═════ Exercise input ═════

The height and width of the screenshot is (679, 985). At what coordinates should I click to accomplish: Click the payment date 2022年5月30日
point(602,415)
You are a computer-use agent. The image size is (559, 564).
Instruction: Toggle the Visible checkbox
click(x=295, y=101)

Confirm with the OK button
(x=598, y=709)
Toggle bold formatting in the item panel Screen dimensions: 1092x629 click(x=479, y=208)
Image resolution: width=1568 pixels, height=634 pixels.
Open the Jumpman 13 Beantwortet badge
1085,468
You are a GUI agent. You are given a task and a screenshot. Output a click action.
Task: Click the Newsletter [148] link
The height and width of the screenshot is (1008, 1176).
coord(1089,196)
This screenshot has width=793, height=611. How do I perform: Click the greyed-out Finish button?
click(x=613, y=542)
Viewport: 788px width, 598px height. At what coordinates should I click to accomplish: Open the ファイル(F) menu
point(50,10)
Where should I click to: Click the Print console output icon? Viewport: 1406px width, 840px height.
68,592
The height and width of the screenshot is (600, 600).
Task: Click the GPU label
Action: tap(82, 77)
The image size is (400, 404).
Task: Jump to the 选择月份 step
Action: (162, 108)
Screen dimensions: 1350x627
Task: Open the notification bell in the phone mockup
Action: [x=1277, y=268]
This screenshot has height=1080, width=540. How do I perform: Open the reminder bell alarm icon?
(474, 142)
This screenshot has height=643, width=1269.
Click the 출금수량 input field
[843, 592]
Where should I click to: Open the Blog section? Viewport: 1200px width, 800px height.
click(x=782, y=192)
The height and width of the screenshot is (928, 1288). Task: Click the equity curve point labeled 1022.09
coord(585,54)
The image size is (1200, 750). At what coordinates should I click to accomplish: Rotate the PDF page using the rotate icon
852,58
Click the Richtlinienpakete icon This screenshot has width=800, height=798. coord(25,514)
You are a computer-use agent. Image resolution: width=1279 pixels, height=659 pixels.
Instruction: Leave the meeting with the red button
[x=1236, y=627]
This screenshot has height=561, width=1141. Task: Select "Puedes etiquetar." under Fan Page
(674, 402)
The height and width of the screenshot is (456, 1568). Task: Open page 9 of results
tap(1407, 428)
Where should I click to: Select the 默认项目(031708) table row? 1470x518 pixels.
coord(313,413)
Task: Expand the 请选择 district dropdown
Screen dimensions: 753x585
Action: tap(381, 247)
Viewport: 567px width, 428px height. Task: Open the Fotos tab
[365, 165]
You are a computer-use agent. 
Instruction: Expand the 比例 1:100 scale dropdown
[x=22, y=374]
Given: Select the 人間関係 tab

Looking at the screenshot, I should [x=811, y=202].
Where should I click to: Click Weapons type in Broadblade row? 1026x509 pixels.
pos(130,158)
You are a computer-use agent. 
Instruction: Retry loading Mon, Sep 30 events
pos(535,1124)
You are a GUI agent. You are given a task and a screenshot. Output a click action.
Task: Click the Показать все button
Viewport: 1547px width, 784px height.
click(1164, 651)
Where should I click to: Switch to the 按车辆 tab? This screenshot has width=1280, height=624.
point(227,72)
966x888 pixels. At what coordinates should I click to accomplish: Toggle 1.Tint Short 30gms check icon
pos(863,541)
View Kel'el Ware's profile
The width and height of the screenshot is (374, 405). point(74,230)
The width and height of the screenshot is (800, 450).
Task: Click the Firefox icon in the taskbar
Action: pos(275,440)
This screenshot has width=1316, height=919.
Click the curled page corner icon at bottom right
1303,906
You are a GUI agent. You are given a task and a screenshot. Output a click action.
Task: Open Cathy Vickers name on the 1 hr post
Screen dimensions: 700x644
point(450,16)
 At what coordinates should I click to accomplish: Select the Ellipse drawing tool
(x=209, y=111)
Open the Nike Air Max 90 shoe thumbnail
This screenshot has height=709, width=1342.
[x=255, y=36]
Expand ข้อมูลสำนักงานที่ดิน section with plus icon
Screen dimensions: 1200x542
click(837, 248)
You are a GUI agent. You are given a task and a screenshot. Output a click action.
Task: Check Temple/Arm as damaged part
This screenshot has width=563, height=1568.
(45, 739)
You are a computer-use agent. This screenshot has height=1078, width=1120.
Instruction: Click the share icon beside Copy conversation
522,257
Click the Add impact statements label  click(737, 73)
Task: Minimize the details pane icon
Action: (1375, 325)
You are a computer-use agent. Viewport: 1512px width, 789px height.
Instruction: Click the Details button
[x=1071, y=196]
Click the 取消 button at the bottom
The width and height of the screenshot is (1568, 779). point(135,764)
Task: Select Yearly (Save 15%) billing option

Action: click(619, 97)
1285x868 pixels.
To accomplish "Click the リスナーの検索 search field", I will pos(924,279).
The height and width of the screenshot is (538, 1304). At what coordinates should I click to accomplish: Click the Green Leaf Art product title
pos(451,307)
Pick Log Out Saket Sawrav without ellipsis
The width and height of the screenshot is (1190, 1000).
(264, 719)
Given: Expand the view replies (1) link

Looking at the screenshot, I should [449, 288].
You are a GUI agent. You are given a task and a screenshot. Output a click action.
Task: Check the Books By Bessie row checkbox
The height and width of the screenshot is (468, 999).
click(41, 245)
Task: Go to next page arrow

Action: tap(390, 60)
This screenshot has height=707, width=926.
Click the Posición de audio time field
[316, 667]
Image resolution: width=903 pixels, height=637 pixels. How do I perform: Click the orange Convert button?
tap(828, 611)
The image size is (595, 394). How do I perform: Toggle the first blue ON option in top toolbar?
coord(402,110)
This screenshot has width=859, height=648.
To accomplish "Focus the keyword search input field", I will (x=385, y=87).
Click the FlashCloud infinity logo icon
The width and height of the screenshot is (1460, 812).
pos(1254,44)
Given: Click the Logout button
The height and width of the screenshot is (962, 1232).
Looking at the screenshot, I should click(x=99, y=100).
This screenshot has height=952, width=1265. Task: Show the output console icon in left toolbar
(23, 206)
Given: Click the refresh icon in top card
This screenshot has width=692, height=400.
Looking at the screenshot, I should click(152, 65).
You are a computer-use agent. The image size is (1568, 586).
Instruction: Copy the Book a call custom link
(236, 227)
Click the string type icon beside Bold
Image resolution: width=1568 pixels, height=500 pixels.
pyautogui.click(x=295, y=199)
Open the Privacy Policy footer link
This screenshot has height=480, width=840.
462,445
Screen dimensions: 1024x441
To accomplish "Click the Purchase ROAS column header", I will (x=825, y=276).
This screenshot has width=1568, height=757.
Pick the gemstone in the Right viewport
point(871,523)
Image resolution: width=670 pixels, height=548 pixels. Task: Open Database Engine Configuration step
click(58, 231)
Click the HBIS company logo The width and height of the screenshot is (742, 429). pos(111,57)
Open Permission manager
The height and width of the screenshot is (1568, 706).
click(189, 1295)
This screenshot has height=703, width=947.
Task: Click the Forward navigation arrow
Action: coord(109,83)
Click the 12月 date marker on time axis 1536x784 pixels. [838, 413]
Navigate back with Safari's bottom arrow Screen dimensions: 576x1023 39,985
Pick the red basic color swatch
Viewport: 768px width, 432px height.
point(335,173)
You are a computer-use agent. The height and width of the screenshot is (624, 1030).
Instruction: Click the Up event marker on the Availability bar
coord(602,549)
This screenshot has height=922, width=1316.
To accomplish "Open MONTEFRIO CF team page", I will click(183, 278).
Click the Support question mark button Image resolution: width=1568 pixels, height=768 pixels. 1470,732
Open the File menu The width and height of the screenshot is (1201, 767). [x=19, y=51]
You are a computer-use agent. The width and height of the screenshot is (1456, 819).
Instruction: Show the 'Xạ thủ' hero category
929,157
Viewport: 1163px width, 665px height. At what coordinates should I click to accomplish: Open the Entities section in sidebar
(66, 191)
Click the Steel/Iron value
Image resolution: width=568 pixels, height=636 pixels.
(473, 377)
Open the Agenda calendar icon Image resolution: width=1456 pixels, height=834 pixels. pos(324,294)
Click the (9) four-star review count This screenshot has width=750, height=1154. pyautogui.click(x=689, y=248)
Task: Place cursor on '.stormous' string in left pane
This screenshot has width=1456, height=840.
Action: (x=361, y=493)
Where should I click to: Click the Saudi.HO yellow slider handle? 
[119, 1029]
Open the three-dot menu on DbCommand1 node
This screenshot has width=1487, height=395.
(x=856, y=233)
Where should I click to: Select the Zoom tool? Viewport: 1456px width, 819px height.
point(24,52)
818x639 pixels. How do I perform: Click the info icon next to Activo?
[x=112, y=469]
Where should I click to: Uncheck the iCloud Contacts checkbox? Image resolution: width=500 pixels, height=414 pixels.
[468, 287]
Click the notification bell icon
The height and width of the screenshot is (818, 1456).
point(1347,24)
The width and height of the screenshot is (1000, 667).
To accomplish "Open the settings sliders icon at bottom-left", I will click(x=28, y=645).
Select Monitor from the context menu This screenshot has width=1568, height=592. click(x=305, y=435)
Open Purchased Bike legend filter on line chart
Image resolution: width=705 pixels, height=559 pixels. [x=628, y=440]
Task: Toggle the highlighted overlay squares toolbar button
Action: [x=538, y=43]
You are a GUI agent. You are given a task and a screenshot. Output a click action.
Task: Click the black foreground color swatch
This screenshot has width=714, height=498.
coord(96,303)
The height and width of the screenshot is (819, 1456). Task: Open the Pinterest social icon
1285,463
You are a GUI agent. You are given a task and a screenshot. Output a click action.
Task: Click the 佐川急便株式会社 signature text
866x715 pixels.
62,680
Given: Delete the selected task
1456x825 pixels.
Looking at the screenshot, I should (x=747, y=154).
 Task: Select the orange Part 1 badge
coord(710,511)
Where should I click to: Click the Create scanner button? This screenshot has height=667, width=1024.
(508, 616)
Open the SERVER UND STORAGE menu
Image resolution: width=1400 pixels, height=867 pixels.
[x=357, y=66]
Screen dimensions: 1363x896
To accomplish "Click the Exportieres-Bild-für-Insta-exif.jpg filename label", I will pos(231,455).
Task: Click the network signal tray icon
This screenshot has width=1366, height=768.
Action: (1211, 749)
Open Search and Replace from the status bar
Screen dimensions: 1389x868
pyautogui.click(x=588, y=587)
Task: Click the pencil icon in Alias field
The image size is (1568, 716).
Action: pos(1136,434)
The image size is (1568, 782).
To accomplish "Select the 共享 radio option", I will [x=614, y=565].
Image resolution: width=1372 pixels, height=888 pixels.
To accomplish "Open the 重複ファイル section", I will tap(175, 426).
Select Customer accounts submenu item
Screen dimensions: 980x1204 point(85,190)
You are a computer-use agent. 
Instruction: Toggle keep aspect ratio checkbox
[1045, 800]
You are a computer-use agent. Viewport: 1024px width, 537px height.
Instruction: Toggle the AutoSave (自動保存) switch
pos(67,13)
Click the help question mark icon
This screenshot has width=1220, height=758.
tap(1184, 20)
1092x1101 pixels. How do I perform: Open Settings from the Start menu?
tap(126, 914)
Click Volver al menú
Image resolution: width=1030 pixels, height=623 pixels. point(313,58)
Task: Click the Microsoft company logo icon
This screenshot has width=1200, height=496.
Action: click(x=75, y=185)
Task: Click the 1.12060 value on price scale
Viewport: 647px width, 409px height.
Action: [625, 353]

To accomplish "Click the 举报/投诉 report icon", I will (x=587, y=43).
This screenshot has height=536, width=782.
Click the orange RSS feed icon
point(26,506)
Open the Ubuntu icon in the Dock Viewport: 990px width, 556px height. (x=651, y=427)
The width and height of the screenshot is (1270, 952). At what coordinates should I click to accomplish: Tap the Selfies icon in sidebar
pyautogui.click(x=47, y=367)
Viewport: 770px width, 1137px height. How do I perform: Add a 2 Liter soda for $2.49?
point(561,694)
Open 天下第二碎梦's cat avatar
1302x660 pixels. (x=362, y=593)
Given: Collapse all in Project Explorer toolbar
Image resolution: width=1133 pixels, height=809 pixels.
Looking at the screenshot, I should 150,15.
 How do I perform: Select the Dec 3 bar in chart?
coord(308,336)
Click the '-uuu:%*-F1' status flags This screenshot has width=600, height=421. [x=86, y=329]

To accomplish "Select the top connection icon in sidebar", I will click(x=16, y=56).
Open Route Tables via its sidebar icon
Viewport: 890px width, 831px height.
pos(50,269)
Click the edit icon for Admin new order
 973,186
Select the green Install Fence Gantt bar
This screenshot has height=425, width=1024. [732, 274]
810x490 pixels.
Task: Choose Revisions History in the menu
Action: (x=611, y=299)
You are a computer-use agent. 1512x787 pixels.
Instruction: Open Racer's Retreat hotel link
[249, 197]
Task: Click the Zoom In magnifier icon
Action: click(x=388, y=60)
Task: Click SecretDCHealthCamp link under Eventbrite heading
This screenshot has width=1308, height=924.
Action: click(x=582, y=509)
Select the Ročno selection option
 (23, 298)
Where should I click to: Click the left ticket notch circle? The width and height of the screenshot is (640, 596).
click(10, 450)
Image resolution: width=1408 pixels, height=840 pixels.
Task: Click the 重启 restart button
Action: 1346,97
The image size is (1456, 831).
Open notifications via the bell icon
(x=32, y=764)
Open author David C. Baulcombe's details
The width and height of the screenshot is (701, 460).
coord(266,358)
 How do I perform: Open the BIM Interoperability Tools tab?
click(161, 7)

═════

▶ **The request**:
Put the lines above, from the start of the rows through the line containing "click(x=295, y=101)", into a Markdown table with the columns No. and Line, numbering each line and leaving out any blank ones.

▶ **Output below**:
| No. | Line |
|---|---|
| 1 | The height and width of the screenshot is (679, 985). At what coordinates should I click to accomplish: Click the payment date 2022年5月30日 |
| 2 | point(602,415) |
| 3 | You are a computer-use agent. The image size is (559, 564). |
| 4 | Instruction: Toggle the Visible checkbox |
| 5 | click(x=295, y=101) |